The researchers at St George’s, University of London, the Universities of Oxford and Glasgow supported by Diabetes UK, say their findings could aid the development of strategies to combat rising diabetes levels in young people in the UK.
More than 4,000 primary school children, aged nine and 10 years and from London, Birmingham and Leicester, were asked about their breakfast habits in the study.
The children also provided fasting blood samples, physical measurements and detailed dietary data in order for the team to investigate the differences in risk indicators according to breakfast habits.
Children who reported eating a breakfast every day had consistently better diabetes risk profiles compared to the children who did not eat breakfast daily, regardless of differences in body fat, socioeconomic status or physical activity levels.
Among children who did eat breakfast daily, those children eating a high fibre breakfast cereal had the lowest insulin resistance, which is an important marker of future type 2 diabetes risk.
Dr Angela Donin, of the St George’s, University of London’s Population Health Research Institute, and who led the research, said: “"These findings provide further evidence of the importance of a daily breakfast for long-term health.

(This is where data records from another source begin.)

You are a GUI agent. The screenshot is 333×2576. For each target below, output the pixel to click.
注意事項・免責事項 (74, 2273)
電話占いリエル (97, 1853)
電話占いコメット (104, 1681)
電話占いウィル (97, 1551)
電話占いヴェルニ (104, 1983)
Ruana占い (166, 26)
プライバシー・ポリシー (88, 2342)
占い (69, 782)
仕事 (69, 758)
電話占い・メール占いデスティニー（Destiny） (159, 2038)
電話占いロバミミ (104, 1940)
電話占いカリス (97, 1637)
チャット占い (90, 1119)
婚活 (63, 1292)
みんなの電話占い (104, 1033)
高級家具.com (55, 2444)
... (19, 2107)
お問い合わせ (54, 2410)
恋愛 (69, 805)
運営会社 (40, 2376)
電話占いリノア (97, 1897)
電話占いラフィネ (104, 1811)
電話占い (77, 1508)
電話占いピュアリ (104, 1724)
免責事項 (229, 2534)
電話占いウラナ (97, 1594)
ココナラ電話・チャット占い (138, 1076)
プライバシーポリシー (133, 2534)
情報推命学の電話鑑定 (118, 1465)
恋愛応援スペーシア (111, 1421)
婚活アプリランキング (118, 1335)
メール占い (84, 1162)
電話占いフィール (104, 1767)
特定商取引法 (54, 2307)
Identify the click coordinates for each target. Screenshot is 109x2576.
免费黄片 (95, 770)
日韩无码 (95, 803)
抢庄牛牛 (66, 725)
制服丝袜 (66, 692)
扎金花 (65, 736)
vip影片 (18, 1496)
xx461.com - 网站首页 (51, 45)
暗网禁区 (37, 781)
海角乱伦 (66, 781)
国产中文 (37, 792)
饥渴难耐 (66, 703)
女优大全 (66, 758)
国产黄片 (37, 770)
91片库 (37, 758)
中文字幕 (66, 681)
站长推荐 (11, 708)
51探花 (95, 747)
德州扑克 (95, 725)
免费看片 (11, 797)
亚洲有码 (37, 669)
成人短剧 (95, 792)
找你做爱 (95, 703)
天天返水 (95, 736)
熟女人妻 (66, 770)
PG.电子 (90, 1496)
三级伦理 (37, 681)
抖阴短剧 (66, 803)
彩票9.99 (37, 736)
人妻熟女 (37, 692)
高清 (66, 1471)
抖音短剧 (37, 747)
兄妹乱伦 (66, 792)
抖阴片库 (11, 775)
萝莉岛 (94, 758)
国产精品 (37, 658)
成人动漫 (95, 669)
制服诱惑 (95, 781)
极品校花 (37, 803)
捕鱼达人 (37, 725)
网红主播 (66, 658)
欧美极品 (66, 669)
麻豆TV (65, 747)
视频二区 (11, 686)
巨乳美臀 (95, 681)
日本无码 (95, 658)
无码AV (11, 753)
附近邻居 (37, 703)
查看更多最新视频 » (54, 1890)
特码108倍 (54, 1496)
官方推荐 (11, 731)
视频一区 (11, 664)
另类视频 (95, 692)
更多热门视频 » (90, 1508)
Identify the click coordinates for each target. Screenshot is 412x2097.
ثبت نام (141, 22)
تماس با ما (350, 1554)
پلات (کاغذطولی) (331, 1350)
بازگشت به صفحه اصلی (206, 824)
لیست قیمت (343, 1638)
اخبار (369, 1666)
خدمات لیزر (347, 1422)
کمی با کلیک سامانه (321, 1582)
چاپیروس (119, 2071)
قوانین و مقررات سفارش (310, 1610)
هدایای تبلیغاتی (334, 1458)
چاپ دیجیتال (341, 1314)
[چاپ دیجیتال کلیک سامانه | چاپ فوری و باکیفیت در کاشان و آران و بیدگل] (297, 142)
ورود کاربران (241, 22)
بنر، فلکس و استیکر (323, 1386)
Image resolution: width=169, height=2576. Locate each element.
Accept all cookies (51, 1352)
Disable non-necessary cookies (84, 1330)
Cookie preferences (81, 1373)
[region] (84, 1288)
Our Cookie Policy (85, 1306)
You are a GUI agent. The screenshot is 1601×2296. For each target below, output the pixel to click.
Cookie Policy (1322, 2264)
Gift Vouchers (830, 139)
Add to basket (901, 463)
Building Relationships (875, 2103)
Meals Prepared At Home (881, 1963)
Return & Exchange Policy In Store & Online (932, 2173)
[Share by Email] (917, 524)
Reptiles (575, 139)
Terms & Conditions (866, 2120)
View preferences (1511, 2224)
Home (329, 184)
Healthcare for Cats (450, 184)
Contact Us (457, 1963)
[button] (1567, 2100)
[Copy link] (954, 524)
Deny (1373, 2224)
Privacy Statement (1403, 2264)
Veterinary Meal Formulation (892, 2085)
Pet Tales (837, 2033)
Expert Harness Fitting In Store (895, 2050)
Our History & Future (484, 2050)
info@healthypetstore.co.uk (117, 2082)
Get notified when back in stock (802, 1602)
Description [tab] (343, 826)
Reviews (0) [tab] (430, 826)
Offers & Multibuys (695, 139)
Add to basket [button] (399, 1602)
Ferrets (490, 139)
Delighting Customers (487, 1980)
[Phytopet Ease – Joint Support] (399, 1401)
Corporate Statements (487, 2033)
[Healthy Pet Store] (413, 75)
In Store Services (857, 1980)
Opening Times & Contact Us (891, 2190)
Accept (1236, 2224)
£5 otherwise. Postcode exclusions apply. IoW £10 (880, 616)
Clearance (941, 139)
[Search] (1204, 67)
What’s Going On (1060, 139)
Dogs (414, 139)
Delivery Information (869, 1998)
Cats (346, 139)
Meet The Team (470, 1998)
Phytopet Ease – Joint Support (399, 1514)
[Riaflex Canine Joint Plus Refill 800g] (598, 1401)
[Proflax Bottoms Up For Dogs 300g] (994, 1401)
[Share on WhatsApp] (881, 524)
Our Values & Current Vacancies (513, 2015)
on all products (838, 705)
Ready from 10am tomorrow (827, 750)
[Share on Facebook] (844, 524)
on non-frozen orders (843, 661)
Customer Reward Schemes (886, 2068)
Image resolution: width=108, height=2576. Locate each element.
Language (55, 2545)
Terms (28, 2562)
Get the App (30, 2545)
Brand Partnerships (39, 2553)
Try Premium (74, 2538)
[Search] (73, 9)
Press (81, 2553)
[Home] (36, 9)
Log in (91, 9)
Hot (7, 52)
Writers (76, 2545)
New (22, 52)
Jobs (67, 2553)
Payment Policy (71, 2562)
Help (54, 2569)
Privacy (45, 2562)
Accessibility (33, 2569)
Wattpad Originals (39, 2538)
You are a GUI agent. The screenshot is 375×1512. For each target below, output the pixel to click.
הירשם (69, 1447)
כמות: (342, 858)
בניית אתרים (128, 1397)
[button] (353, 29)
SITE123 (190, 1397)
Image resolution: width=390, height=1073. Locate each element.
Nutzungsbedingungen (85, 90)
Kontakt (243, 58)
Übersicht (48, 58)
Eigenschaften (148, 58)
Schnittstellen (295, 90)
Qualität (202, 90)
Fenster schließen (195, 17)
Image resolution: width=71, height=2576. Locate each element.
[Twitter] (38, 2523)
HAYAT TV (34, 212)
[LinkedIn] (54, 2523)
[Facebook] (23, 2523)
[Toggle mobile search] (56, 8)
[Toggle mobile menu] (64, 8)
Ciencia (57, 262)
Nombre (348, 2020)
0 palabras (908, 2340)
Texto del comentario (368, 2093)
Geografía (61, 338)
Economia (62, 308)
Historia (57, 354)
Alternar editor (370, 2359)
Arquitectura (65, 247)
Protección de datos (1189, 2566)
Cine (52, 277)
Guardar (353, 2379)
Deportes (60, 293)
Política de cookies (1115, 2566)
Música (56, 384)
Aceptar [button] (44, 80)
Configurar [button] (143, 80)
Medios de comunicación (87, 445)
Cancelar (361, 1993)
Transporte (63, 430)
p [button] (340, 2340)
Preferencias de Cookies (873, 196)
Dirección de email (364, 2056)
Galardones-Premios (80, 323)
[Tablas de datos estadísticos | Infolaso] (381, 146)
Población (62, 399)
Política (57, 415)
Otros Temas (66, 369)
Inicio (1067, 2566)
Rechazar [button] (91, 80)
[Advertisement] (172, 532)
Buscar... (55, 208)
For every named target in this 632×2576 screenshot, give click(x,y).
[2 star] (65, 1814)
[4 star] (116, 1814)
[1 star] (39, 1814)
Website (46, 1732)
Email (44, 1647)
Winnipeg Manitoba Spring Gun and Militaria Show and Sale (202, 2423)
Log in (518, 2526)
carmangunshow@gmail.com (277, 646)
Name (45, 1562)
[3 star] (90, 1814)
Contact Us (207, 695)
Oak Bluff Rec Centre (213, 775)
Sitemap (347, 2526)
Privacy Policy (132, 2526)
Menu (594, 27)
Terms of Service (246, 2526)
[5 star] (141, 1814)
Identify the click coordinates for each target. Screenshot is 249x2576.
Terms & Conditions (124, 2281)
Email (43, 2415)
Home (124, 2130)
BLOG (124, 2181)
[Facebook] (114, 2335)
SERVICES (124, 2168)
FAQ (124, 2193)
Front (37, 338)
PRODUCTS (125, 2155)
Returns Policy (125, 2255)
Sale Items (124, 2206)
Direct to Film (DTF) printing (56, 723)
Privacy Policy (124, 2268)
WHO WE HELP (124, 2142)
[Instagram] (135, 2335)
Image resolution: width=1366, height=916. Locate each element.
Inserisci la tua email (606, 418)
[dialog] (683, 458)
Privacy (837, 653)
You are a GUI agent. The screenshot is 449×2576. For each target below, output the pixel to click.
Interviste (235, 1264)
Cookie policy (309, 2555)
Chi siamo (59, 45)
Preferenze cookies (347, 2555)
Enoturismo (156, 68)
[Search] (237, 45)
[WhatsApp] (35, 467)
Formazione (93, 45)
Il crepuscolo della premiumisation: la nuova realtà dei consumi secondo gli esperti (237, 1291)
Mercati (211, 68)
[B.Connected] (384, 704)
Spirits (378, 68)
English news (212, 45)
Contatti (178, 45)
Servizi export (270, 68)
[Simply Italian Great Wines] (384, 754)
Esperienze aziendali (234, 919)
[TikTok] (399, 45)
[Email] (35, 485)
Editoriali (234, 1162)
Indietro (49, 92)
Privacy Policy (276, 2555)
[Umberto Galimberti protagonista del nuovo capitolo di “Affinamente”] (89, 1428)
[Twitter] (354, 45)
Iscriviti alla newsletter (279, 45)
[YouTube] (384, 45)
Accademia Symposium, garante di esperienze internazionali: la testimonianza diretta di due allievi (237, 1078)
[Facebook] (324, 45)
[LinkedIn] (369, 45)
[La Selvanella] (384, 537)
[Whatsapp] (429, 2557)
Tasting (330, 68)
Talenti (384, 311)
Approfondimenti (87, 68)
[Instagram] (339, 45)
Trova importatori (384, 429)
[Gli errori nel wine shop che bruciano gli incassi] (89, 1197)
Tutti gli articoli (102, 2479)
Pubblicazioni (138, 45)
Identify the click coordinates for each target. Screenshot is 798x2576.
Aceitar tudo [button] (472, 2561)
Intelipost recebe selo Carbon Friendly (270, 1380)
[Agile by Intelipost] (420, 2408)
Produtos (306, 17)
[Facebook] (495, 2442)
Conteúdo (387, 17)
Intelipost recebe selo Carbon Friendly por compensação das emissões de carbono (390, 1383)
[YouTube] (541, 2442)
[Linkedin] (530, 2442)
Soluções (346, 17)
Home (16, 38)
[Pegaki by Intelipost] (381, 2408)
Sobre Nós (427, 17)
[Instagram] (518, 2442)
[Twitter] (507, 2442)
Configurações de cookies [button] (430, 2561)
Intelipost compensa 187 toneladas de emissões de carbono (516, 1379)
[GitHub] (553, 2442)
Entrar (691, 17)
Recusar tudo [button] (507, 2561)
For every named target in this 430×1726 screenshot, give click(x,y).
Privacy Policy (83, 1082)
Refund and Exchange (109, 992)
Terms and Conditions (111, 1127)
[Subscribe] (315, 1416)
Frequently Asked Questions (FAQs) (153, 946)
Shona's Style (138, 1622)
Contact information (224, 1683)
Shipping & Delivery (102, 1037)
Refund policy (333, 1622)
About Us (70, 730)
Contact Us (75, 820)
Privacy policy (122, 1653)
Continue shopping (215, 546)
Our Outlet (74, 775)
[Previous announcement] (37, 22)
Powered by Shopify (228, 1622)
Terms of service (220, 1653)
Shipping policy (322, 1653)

“It is concerning to note that more than 1 in 4 children in our study reported not eating breakfast every day. For children, eating a sensible breakfast every day, one which is high in fibre, may well help to reduce future risk of developing Type 2 diabetes” .
The rising prevalence of type 2 diabetes is a major public health concern and one which is affecting increasingly younger age groups. Diet plays an important role in the development of the disease but it is not clear what particular components are important or to what extent certain diet choices may influence risk. Few studies have addressed these questions in children.